Aug 1—(continued from previous page) I also have some sugar and coffee which I use very sparingly. I get my chow at the central kitchen line so don’t have to wait so long for issue; Crumrine, myself, Cosart, Clare Cap Barton and others eat in the shed near the door to the chow warehouse and can get an idea of about what we have; there is some canned meat, vegetable stew and Red Cross ration that Japs have not taken. This is mixed a few cans at the time with our evening rice or corn tamale. Gildao an experienced Navy man now is head cook and is doing fine with what little he has left. Some big sugar caldron have been fixed up across the alley from our gas shed and most of the cooking is being done with wood as the gas is giving out. When they cook I manage to get some of the scorched rice or corn from the bottom of the pots, also “Chan” a big Lithuanian who is one of the main cooks, slips us some extra pieces of corn pone when he has it.
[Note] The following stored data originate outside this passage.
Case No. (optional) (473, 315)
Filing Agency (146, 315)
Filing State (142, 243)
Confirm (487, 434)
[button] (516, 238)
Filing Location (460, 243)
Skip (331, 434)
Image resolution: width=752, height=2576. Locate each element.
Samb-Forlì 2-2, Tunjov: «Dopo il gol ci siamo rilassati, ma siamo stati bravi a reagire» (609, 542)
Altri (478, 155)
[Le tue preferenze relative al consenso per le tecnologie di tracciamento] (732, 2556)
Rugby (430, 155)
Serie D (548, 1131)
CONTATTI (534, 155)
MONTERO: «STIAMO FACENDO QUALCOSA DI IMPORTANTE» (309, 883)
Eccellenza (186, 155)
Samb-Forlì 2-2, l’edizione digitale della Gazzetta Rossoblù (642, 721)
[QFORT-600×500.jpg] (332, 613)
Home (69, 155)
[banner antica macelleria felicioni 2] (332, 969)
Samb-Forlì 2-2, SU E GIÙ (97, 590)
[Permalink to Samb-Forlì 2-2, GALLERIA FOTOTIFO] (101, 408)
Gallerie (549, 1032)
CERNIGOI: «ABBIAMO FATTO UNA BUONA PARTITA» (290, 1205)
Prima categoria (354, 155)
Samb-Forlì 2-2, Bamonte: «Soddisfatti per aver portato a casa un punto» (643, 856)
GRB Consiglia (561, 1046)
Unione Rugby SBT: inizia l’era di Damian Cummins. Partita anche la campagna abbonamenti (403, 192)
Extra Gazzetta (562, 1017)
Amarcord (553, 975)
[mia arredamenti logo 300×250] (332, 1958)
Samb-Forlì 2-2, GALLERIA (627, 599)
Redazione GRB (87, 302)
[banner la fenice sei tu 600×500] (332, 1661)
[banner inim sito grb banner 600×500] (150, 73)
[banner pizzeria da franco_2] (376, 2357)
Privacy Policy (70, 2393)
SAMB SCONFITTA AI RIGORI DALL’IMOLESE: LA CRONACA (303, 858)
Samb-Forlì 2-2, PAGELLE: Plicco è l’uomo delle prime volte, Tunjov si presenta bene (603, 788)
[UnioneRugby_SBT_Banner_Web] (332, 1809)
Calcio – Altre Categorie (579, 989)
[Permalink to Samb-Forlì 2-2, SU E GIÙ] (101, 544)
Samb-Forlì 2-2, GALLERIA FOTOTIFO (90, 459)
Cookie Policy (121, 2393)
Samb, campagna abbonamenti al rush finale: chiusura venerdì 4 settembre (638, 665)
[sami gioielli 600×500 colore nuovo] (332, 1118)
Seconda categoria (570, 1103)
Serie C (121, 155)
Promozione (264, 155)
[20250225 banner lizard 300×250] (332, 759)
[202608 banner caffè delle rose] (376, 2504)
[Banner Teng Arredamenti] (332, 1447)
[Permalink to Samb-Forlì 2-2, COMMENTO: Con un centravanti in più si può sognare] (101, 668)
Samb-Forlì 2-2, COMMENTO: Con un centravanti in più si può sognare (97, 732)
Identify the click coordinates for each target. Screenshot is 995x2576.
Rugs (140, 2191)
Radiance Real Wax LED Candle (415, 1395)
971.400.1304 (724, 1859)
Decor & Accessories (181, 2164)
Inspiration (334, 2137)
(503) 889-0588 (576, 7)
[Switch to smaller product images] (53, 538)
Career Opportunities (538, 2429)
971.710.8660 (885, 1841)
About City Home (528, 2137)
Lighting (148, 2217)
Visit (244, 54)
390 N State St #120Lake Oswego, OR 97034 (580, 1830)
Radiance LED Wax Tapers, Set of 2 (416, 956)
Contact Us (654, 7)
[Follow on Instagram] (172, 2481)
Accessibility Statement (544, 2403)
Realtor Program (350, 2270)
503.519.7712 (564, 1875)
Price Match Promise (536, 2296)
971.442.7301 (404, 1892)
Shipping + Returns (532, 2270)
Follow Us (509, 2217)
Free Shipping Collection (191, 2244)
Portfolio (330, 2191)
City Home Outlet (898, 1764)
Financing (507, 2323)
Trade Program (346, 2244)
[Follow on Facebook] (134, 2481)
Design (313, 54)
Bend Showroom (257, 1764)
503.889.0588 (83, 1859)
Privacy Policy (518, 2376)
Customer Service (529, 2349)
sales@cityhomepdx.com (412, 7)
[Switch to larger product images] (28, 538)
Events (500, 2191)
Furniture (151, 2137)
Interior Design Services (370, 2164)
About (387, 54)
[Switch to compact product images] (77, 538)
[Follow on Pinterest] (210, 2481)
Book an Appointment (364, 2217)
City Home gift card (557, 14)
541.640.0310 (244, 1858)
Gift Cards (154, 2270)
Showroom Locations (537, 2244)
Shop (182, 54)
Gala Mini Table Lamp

Each squad room is divided into groups of six so that extra supplies may be fairly divided, such as soap, salt, tinned meats, lard. About once a month some issue is made and we often divide a can of corned beef or of beans between six. A can of beans is 26 beans for each one. Storm, White, Cuzner, Fink, Graham and myself are together and have no trouble but some are in a row all the time.
Many are getting sick; swollen legs, with bad stomachs, T.B. (tuberculosis?), ulcers; not so much fever; some dysentary; much constipation.
Many have taken to eating garlic, raw, in their mush, and Stink*** there is nothing like it, you can smell them for yards. But they hope it helps. I don’t eat it my self.
Some of my best friends are sick in hospital, Wilson, Blackman, Brindley, Jones, Joe Evans, Burwell, Bohanan, Webb, White.
There is something coming off soon; the Japs and planes and targets over Tondo and anti-air craft target practice, also thousands of Jap soldiers pass the camp.
On Sept 14 from 7:57 to 9:08am and 9:47 to 11:10am had air raid alarm; no planes were seen or heard. We all had to go inside buildings.
*****September 21, 1944
**The boys are here at last**
At 9:30am, about one hundred carrier dive bombers came out of the clouds, complete surprise; shot down the Japs at target practice, and kept it up all day till all clear at 6:13pm. Many fires and explosions, many Jap planes shot down; I was on duty at the gas house and saw the whole show, but no one man could see all the happenings; many dog fights; anti air craft shell fragments and small shells and machine gun bullets fell in camp but no one was seriously injured. One shell and several fragments fell near us at the gas shed and rice boilers. The Japs on guard were very excited the sentry near me was firing his rifle; Lt. Abuco the tough guy game me an awful hard look when he saw me outside but I was on duty.
And how excited we are** every body saw some thing diff.
Tonight the city is lighted by fires and heavy explosions rock the camp. Must have hit the ships in the bay very hard.